REQUIREMENT :: Your copy runs from the line containing "Image resolution: width=1456" through the last line of the listing, both included. Restate those lines word for word and leave out pictures.

══════

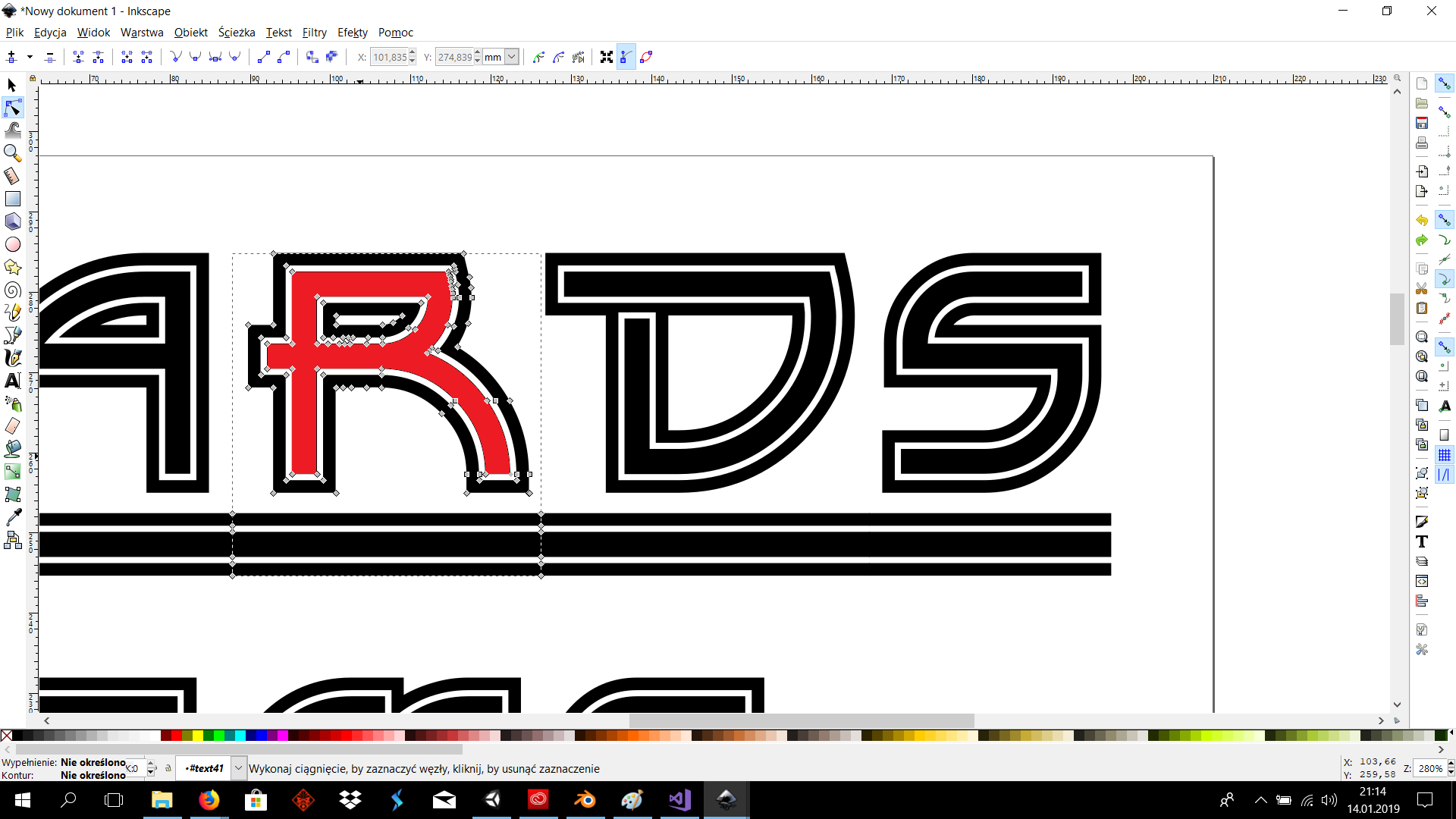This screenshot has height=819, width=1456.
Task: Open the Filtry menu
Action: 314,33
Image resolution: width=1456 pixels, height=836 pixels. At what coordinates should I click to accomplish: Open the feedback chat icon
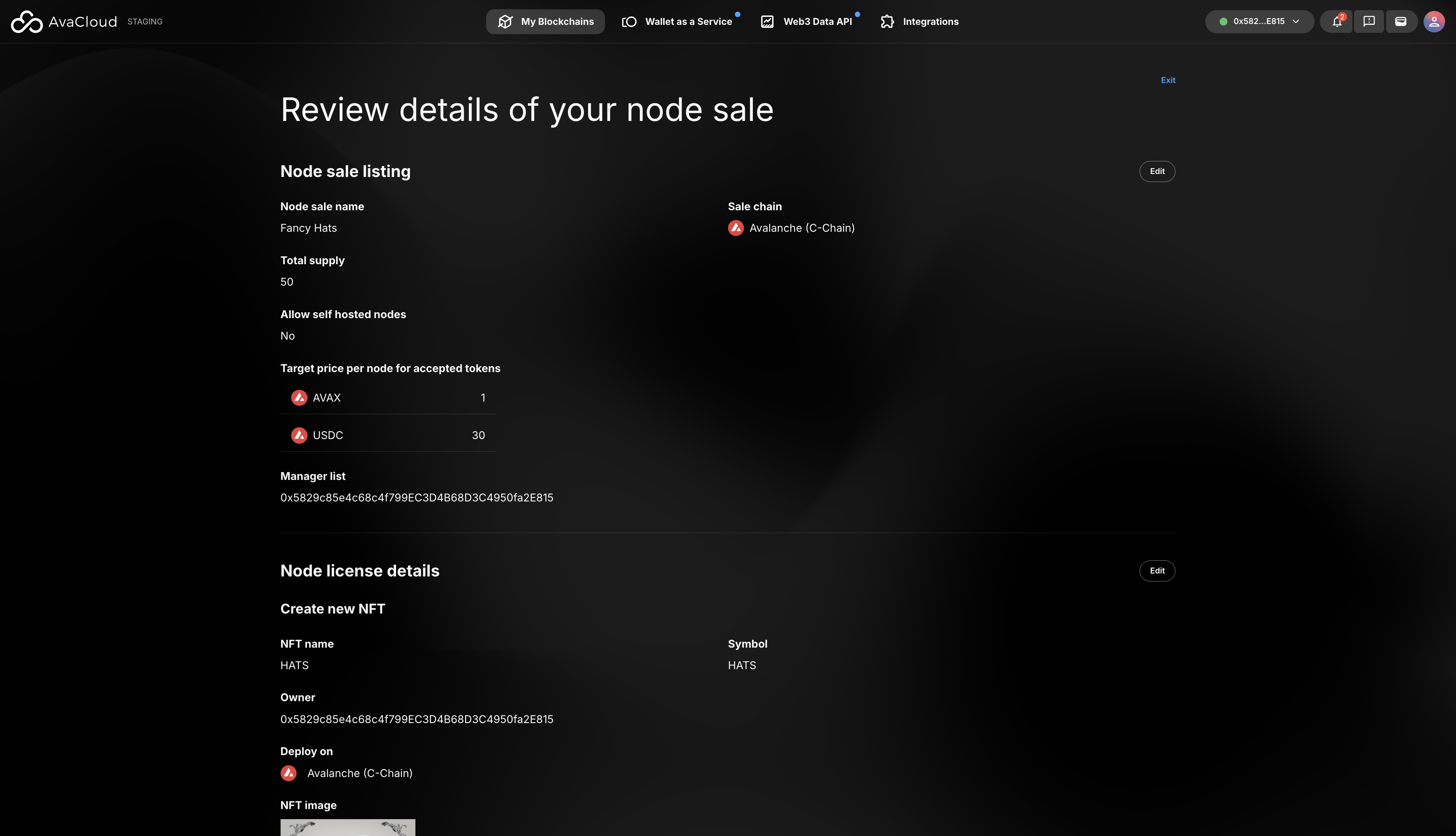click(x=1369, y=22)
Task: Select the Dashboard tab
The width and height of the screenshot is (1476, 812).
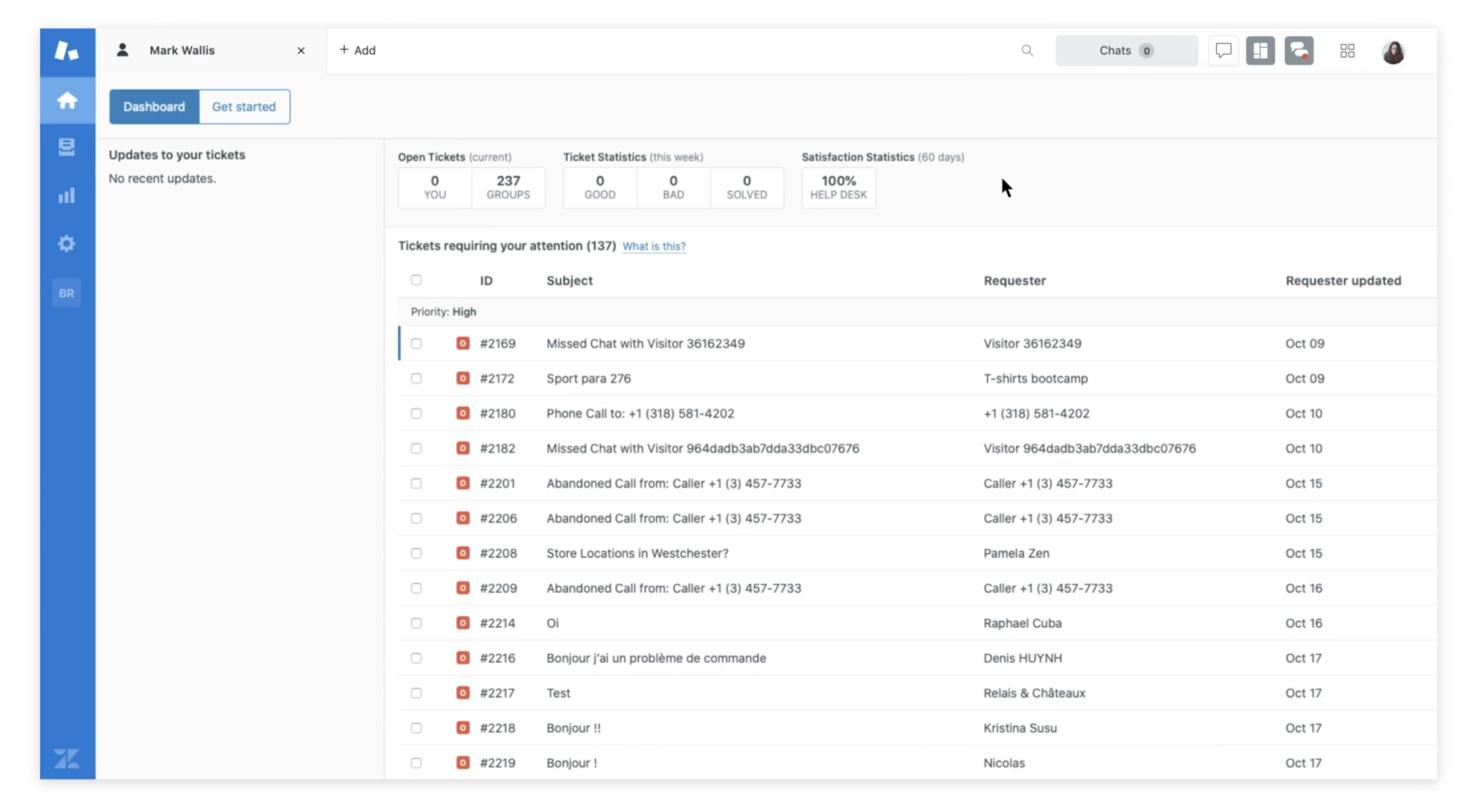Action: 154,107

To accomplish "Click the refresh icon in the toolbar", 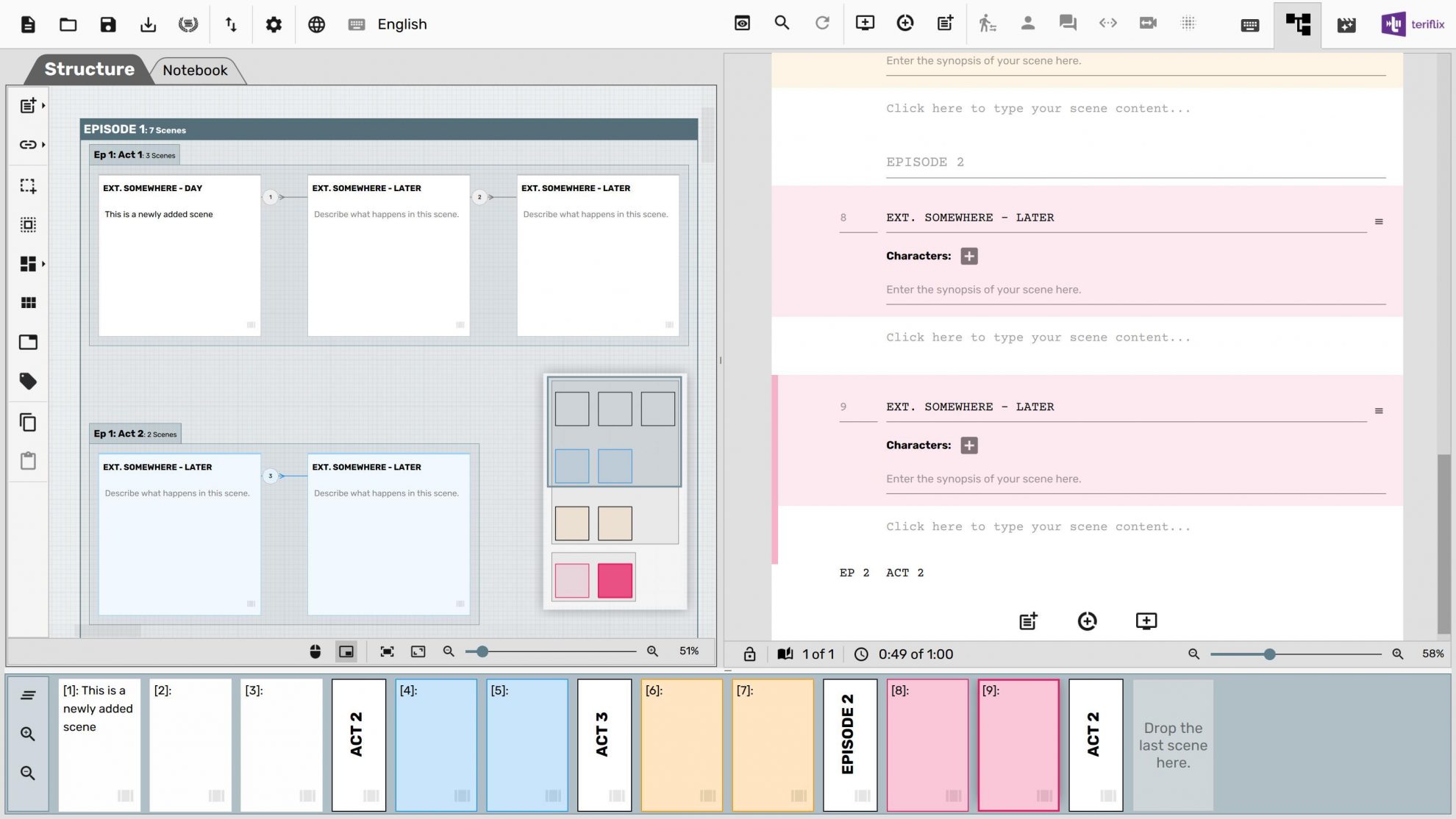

══════

ANSWER TO THIS EXERCISE ::
Image resolution: width=1456 pixels, height=836 pixels. At what coordinates should I click to accomplish: Open the feedback chat icon
click(x=1369, y=22)
Task: Select the Dashboard tab
The width and height of the screenshot is (1476, 812).
Action: 154,107

To accomplish "Click the refresh icon in the toolbar", 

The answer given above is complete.